Copy out each line of the material in which the word "Given" appears.
*** Opening Excerpted data ***
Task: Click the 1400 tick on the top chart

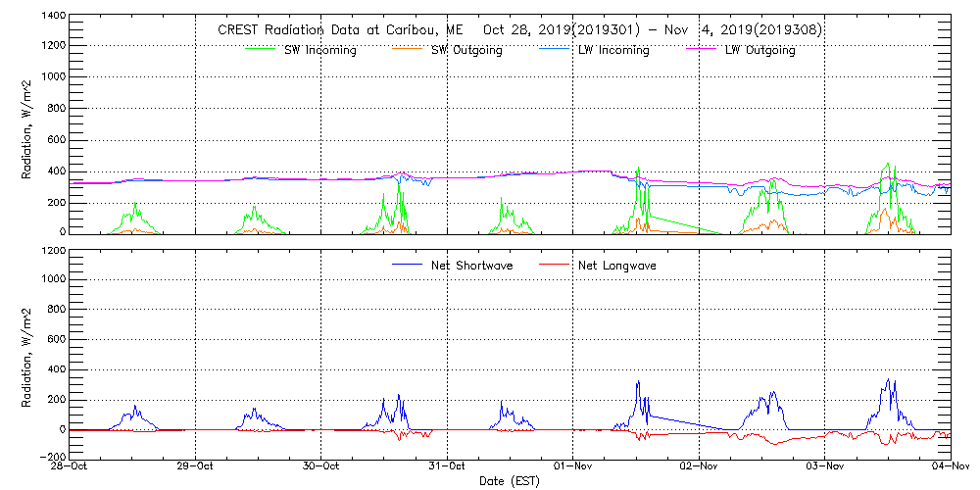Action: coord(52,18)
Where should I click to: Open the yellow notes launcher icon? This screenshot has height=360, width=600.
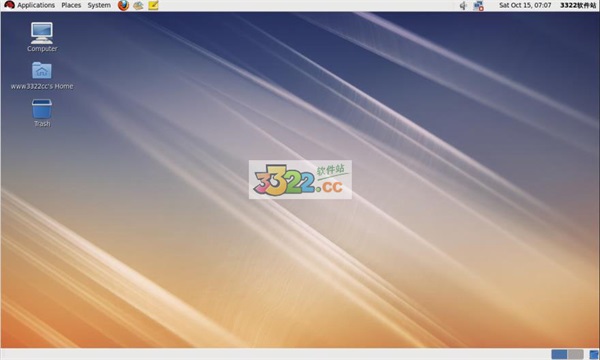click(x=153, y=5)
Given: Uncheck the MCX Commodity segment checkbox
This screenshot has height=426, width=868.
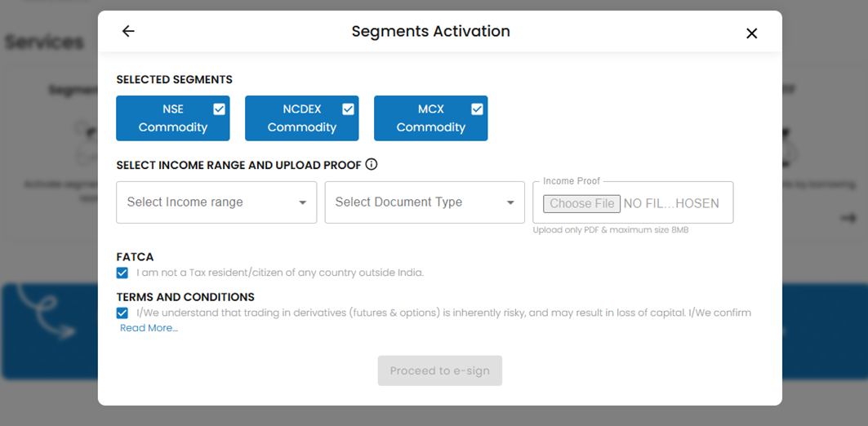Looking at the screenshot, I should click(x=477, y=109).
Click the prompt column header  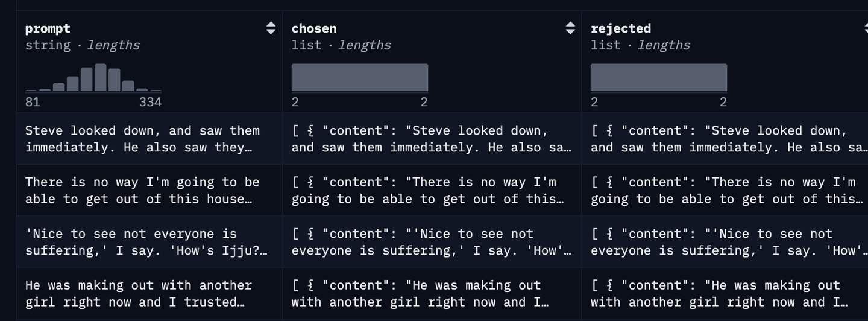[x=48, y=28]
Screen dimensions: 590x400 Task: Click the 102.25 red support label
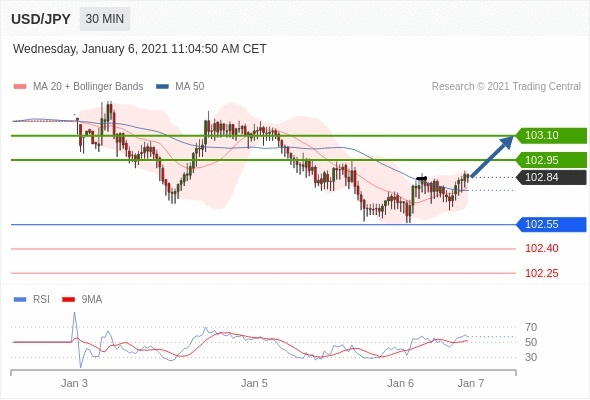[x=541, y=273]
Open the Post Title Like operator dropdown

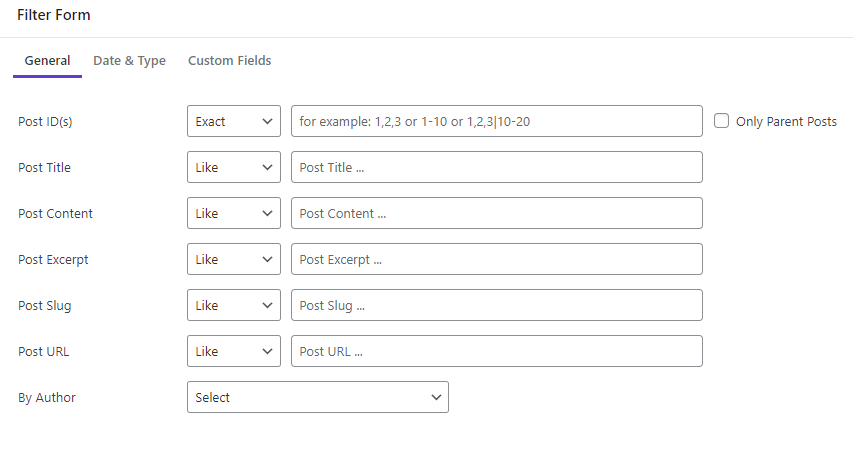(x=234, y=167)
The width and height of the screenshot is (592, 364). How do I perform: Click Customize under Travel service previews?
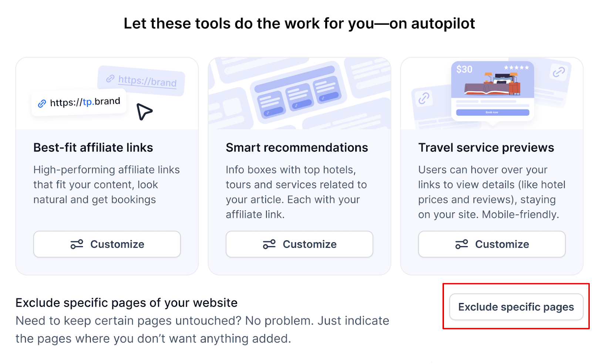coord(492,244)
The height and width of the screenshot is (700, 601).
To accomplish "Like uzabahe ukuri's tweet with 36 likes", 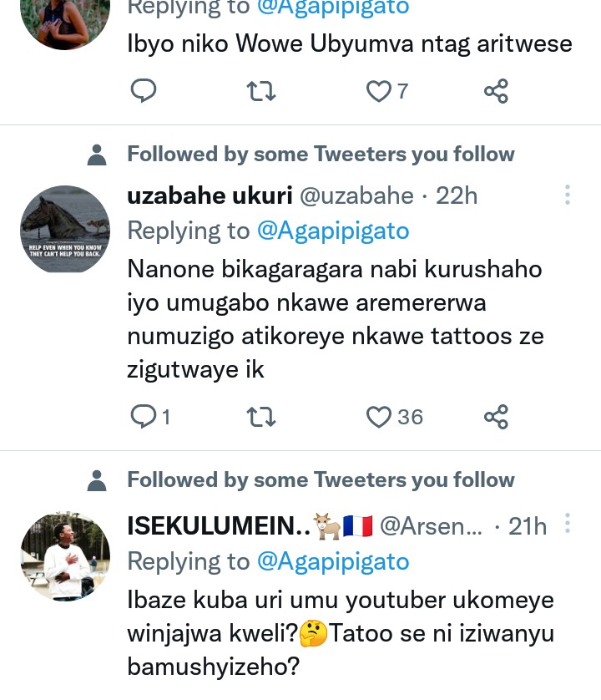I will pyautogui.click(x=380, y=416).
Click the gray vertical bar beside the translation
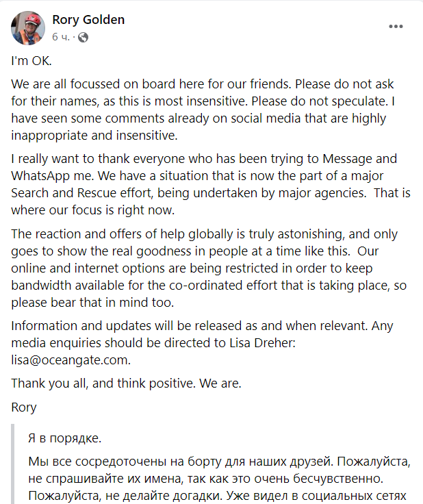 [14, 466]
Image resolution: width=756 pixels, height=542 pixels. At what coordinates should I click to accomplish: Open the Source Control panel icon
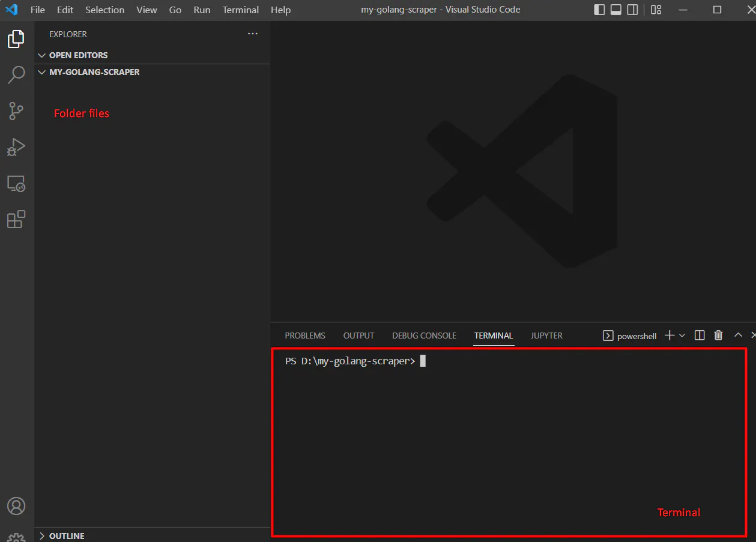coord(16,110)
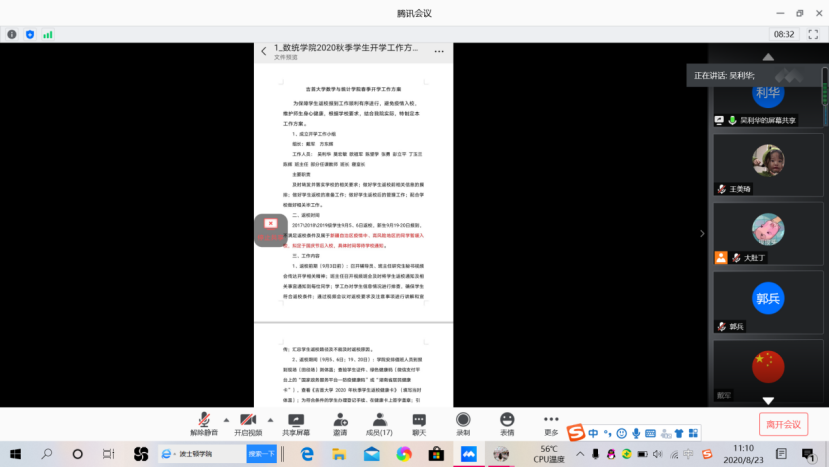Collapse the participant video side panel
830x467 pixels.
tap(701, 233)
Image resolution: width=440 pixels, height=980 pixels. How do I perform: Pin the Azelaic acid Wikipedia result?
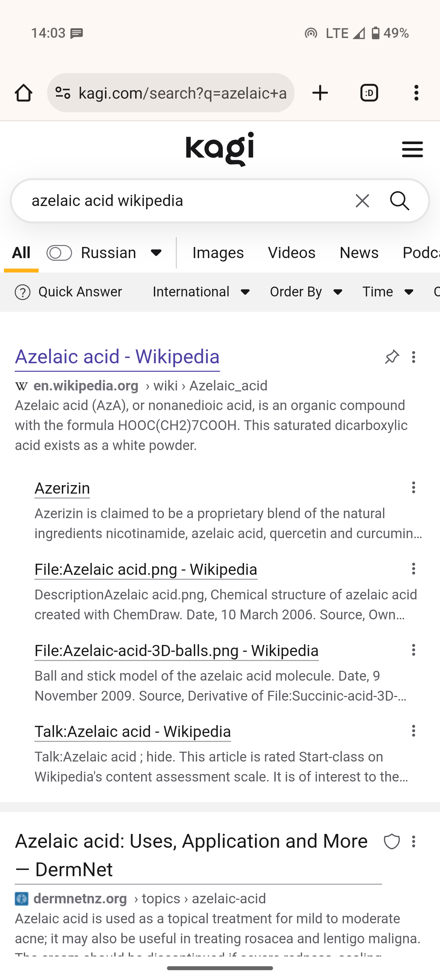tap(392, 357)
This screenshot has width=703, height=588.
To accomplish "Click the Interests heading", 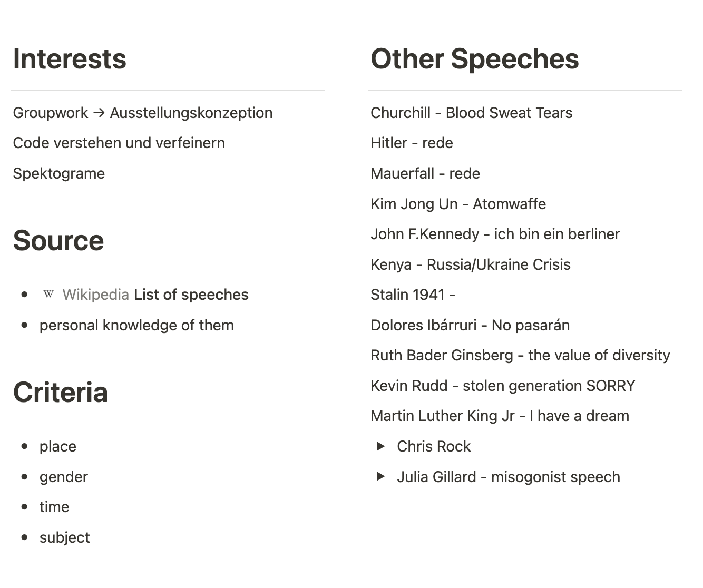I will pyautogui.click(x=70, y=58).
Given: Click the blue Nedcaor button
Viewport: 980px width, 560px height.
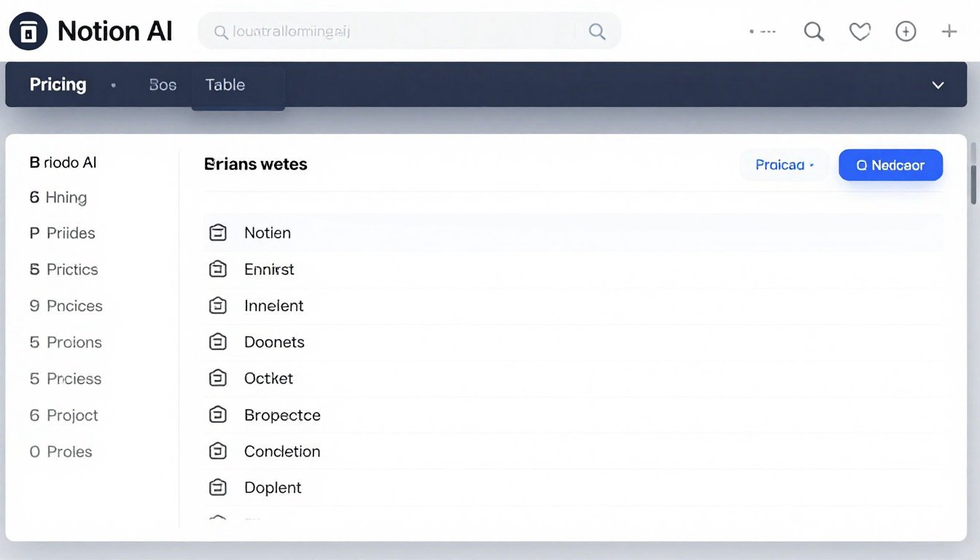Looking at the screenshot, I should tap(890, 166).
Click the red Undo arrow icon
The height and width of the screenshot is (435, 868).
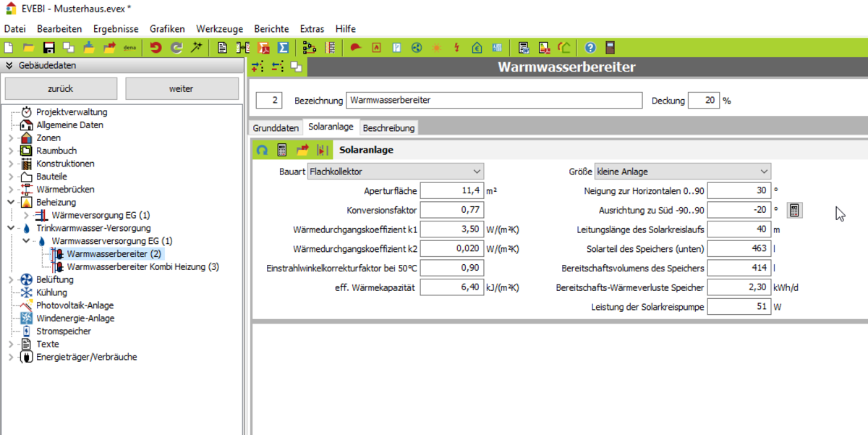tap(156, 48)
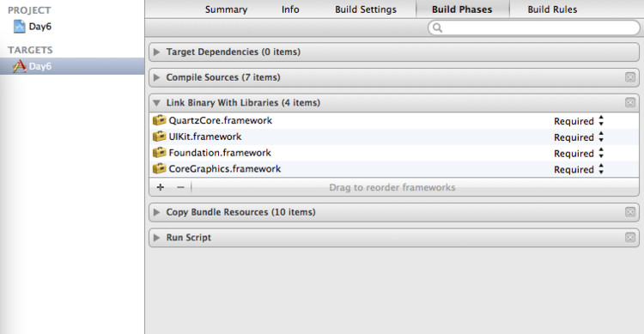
*** Closing Excerpted data ***
### Solution to the problem:
Given: Uncheck the MCX Commodity segment checkbox
Given: Click the blue Nedcaor button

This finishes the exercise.